Montserrat
Economic and Financial Review: June
2023
Economic and Financial Review: June 2023
Photo credit: Montserrat Tourism Division
Overview
- The Montserrat economy strengthened over the first half of 2023, as
the tourism sector continued to rebound and public sector construction
activity gathered pace.
- The economy is expected to sustain growth in 2023, barring any major shocks such as an escalation in the Russia-Ukraine war, a spike in global inflation and contraction in major source markets.
- The fiscal performance of the government improved, resulting in
larger overall and primary surpluses.
- Public sector debt declined over the first six months, with both central government and public corporation debt contracting.
Snapshot of Economic and Financial Developments - Montserrat
The Economy (Real Sector)
Montserrat’s economy is estimated to have expanded during the first half of 2023, driven by growth in the tourism and construction sectors, which had positive knock-on effects on related sectors such as wholesale and retail trade, and transport, storage and communications. In addition, increased public sector capital expenditure in the first half of the year further propelled the ongoing economic expansion.
On the tourism front, total visitor arrivals increased over six-fold to 9,560 passengers compared with 1,492 in same period of the prior year, as the country fully reopened and international travel continued to rebound. The three main categories of visitors rose appreciably, led by cruise passengers which recorded 2,760 passengers, after not seeing any passenger traffic in the comparable period of 2022. Similarly, stayover and yacht passenger arrivals saw large increases of 2,438 and 2,301, respectively (Figure 1).
Montserrat’s construction sector also performed well in the first half of the year, with the number of new construction starts increasing by six units to 15 and the value rising to $13.5m relative to $3.3m one year earlier. Construction activity was dominated by the public sector, which saw a more than doubling in capital expenditure to $8.9m, up from 3.8m in 2022.

Provided material
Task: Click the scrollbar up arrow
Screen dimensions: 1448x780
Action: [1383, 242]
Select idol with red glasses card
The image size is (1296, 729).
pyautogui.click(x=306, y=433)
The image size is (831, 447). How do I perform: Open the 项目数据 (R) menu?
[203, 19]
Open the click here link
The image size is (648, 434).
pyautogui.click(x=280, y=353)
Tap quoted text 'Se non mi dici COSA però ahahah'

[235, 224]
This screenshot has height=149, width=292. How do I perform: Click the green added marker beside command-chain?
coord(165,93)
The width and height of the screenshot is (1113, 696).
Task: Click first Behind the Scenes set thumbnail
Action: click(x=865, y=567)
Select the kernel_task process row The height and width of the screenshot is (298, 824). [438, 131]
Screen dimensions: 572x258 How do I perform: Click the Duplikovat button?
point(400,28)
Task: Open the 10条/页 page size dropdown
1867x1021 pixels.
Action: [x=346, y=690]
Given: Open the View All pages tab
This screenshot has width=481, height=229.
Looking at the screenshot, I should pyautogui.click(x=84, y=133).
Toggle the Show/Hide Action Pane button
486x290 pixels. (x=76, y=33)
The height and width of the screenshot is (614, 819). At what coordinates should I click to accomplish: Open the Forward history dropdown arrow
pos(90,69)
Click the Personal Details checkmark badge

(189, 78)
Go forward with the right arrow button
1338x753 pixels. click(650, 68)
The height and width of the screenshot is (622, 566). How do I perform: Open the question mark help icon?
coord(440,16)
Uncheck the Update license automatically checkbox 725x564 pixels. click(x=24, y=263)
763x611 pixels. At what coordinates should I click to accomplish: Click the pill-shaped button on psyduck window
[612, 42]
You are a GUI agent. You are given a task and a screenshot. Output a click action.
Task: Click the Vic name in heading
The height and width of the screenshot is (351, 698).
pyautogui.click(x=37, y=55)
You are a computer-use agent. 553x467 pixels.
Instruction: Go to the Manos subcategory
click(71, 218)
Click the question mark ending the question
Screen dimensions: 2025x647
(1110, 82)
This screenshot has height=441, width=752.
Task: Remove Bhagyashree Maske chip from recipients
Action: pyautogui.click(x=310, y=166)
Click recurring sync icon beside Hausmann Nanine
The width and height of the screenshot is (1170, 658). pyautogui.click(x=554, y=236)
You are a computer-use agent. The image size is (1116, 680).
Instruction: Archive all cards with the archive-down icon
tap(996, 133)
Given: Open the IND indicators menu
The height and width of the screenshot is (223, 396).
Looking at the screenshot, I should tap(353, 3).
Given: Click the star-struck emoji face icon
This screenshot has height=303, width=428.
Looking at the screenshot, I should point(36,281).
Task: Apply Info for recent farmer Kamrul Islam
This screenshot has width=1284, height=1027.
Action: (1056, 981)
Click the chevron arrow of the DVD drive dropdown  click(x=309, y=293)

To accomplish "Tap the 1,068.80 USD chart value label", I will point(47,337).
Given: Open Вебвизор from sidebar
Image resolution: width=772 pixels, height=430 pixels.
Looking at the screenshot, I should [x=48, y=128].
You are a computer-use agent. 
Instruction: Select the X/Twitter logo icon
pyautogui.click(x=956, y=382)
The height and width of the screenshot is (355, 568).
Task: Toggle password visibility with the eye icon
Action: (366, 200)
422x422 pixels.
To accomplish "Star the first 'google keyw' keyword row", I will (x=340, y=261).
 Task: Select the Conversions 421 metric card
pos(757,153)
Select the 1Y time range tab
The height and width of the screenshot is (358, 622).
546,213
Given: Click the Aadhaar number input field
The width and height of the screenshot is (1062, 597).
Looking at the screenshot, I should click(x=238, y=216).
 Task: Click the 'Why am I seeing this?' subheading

Requirement
List the major shocks that the Montserrat review says could stop the economy from sustaining growth in 2023.

Task response
- An escalation in the Russia-Ukraine war
- A spike in global inflation
- Contraction in major source markets